Dari 11 refleksi yang ditulis feminis dari ragam identitas, ada tiga yang paling berkesan buat saya. Pertama adalah refleksi yang ditulis oleh Tri Murniati, staf pengajar di Fakultas Ilmu Budaya Universitas Jenderal Soedirman.
Ia bilang, kesadaran tentang kesetaraan dan keadilan gender tak pernah muncul dari ruang kosong. Dalam kasus Tri, kesadaran ini sudah mulai muncul sejak ia kecil lewat pengamatan-pengamatan sederhana tapi mengganjal di hati.
Tri selalu merasa aneh melihat masyarakat yang gemar mengotak-kotakkan perempuan dan lelaki. Cowok bisa duduk sembarangan, sedangkan cewek dituntut untuk duduk “sopan” dengan lutut berdekatan. Perempuan tak boleh makan belepotan dan harus menulis rapi. Sebaliknya, laki-laki tak apa duduk dengan kaki diangkat, makan belepotan, dan tulisanya acak adul bak ceker ayam.
Dalam urusan mengambil mata pelajaran keterampilan saja, perempuan dan laki-laki sudah diatur sedemikian rupa harus memilih apa. Anak laki-laki seharusnya memilih kelas Elektronika, sedangkan anak perempuan memilih kelas Pendidikan Kesejahteraan Keluarga (PKK).

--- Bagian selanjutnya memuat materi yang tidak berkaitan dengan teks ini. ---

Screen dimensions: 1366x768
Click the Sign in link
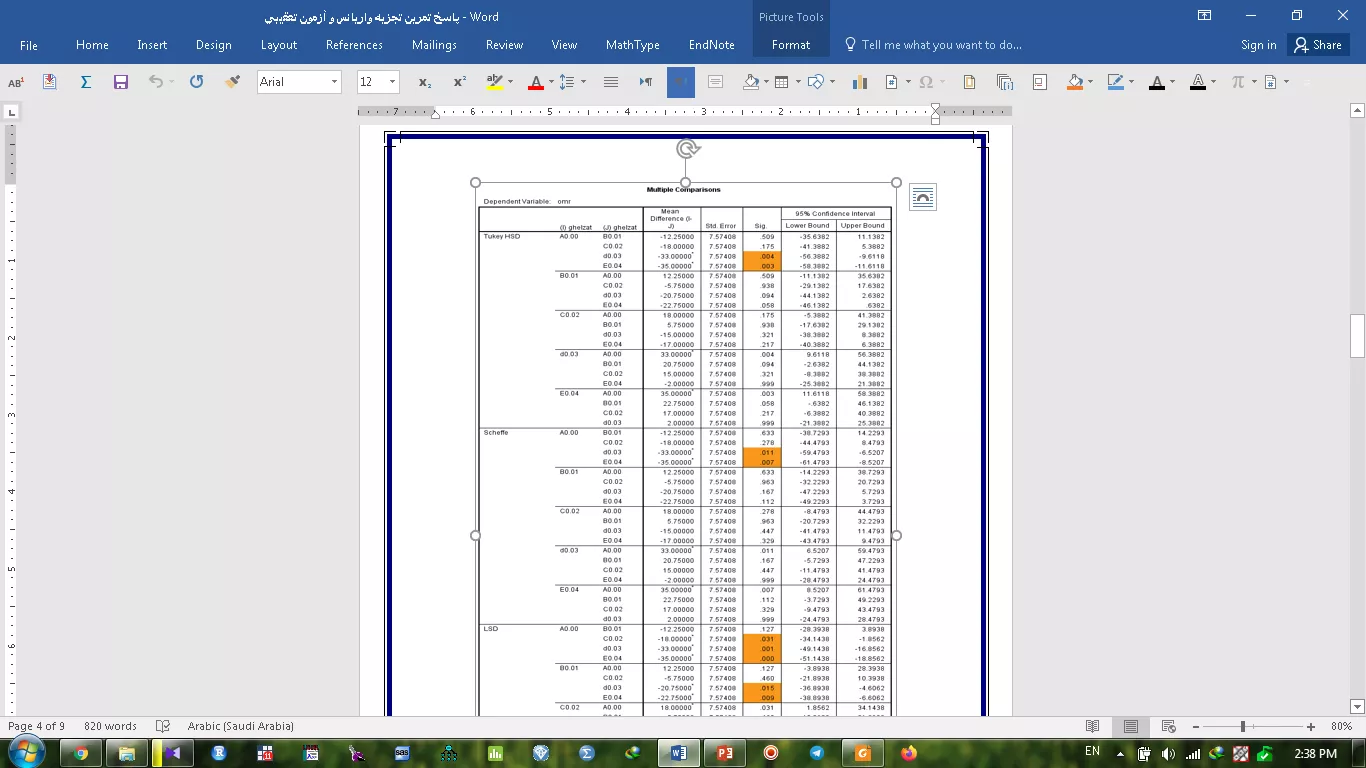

Karena pergumulan dari kecil inilah, Tri sengaja mengambil kelas Elektronika demi membuktikan bahwa perempuan sama berbakatnya atau bahkan lebih baik. Sama halnya dengan hobi Tri mendengar musik rock metal dan main Playstation. Ia dianggap terlalu tomboy, tidak cocok menjadi perempuan.
Pengamatan dan pengalaman Tri tampak sederhana dan mungkin familier buat kita. Beruntung, ia bisa menemukan jawaban pergumulannya saat dewasa lewat penjelasan filsuf feminis Amerika Judith Butler. Perempuan itu mengatakan bagaimana gender dan peran adalah performance yang dilakukan seseorang dalam kehidupan sehari-hari dalam versi hegemoniknya tentang “laki-laki”/”maskulin” dan “perempuan”/”feminin”.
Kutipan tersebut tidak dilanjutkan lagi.